(Stored data)
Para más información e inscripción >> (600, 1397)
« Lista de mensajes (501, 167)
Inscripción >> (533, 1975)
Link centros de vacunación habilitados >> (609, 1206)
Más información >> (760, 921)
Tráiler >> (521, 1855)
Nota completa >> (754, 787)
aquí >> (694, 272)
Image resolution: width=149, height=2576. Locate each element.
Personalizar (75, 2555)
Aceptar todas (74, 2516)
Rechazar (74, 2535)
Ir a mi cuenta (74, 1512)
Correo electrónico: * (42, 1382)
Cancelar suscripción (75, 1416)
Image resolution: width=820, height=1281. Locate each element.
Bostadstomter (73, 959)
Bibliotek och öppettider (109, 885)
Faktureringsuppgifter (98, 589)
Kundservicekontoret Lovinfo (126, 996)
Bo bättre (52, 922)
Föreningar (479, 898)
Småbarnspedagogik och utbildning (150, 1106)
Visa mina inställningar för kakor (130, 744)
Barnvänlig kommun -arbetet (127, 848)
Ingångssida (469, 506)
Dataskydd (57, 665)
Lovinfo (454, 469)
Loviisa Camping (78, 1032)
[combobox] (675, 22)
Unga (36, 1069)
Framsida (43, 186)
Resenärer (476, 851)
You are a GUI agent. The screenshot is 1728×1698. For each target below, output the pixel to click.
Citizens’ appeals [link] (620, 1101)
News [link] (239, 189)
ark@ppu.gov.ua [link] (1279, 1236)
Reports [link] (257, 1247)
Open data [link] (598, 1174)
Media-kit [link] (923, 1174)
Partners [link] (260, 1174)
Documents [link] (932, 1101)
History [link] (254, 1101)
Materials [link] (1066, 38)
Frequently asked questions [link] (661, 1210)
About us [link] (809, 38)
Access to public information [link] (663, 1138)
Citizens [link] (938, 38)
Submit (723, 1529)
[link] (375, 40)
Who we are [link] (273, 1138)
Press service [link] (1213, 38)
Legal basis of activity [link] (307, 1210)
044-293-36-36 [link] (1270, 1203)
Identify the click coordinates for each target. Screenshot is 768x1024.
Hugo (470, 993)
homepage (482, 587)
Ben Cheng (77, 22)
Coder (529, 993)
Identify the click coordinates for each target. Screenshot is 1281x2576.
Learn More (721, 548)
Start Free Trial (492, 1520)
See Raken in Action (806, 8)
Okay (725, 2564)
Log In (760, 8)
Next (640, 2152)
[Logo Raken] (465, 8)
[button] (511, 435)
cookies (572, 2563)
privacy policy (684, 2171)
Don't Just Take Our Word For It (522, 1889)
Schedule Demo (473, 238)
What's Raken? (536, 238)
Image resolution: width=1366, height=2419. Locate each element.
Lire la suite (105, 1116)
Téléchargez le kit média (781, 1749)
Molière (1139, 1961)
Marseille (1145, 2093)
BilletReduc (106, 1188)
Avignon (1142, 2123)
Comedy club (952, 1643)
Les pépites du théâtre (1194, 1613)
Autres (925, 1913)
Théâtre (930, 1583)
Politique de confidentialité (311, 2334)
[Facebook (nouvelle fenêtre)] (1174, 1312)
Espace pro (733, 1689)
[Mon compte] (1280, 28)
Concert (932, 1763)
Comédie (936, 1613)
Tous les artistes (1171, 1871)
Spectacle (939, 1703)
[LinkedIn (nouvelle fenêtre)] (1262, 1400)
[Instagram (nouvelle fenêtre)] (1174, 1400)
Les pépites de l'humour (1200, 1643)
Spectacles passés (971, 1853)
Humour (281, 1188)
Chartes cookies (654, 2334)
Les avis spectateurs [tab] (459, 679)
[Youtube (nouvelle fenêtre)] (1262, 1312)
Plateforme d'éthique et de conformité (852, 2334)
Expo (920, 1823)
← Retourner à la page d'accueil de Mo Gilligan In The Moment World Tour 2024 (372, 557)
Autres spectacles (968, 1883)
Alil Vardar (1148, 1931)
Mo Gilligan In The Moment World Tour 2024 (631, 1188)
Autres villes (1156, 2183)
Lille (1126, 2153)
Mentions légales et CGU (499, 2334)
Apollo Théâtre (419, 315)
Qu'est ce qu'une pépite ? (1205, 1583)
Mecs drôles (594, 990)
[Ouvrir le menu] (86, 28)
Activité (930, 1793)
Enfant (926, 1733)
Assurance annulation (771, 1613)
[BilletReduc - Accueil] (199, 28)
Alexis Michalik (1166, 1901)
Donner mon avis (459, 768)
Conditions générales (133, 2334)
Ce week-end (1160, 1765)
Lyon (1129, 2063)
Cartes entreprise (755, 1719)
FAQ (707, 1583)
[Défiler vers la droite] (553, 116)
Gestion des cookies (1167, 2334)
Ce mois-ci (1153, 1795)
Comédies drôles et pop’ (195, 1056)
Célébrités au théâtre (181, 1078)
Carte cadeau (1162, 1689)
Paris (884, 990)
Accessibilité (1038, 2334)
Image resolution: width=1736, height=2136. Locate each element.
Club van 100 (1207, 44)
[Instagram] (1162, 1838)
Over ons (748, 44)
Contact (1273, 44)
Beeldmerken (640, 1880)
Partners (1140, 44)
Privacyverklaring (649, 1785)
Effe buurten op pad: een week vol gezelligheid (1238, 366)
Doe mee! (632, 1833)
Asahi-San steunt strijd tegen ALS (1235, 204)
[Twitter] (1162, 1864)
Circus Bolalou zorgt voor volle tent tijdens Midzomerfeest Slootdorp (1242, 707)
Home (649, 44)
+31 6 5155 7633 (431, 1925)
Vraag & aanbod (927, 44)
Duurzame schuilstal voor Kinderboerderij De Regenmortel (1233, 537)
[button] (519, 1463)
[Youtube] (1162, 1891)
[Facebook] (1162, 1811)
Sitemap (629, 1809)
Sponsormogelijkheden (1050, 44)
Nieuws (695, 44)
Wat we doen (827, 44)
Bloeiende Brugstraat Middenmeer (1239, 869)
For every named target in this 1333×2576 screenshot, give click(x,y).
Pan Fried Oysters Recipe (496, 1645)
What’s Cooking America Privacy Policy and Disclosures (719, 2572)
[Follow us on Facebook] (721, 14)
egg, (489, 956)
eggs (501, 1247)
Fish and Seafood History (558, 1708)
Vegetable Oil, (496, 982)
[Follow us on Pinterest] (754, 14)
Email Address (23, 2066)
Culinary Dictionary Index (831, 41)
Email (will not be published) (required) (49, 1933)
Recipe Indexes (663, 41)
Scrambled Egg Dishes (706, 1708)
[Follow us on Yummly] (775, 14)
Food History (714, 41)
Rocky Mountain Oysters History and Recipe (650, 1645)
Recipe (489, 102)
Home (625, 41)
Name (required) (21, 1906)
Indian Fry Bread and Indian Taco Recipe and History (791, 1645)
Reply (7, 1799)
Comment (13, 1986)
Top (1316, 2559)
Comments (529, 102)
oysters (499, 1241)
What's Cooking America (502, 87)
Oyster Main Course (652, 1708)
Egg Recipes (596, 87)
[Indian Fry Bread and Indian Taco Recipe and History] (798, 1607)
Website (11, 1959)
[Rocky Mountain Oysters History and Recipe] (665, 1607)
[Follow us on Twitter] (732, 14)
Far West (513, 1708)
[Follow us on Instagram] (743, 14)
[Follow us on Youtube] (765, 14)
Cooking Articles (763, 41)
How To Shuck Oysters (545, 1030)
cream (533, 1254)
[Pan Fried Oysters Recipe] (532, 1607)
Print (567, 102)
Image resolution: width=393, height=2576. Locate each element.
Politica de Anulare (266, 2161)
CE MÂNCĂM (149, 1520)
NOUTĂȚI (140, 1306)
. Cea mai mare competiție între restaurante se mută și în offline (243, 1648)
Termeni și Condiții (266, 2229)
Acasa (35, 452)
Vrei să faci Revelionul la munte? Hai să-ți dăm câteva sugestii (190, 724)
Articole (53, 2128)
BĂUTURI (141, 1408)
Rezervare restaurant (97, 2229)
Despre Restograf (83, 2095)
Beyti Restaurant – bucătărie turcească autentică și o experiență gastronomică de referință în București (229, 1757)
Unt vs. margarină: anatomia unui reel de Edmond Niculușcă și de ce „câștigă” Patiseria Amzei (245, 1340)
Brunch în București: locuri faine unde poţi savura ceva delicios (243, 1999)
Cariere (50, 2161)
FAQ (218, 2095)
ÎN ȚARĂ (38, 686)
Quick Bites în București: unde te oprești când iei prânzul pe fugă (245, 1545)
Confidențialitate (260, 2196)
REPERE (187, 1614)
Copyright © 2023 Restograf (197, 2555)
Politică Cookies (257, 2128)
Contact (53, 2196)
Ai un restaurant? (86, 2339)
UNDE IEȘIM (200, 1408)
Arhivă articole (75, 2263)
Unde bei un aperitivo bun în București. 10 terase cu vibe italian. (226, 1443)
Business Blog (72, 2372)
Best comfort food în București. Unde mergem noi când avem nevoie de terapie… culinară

### Set problem
Pull out the material from the line containing "Contact (1273, 44)" up to and including the line containing "Website (11, 1959)", reproducing each line unchanged.

### Problem solution
Contact (1273, 44)
Beeldmerken (640, 1880)
Partners (1140, 44)
Privacyverklaring (649, 1785)
Effe buurten op pad: een week vol gezelligheid (1238, 366)
Doe mee! (632, 1833)
Asahi-San steunt strijd tegen ALS (1235, 204)
[Twitter] (1162, 1864)
Circus Bolalou zorgt voor volle tent tijdens Midzomerfeest Slootdorp (1242, 707)
Home (649, 44)
+31 6 5155 7633 (431, 1925)
Vraag & aanbod (927, 44)
Duurzame schuilstal voor Kinderboerderij De Regenmortel (1233, 537)
[button] (519, 1463)
[Youtube] (1162, 1891)
[Facebook] (1162, 1811)
Sitemap (629, 1809)
Sponsormogelijkheden (1050, 44)
Nieuws (695, 44)
Wat we doen (827, 44)
Bloeiende Brugstraat Middenmeer (1239, 869)
For every named target in this 1333×2576 screenshot, give click(x,y).
Pan Fried Oysters Recipe (496, 1645)
What’s Cooking America Privacy Policy and Disclosures (719, 2572)
[Follow us on Facebook] (721, 14)
egg, (489, 956)
eggs (501, 1247)
Fish and Seafood History (558, 1708)
Vegetable Oil, (496, 982)
[Follow us on Pinterest] (754, 14)
Email Address (23, 2066)
Culinary Dictionary Index (831, 41)
Email (will not be published) (required) (49, 1933)
Recipe Indexes (663, 41)
Scrambled Egg Dishes (706, 1708)
[Follow us on Yummly] (775, 14)
Food History (714, 41)
Rocky Mountain Oysters History and Recipe (650, 1645)
Recipe (489, 102)
Home (625, 41)
Name (required) (21, 1906)
Indian Fry Bread and Indian Taco Recipe and History (791, 1645)
Reply (7, 1799)
Comment (13, 1986)
Top (1316, 2559)
Comments (529, 102)
oysters (499, 1241)
What's Cooking America (502, 87)
Oyster Main Course (652, 1708)
Egg Recipes (596, 87)
[Indian Fry Bread and Indian Taco Recipe and History] (798, 1607)
Website (11, 1959)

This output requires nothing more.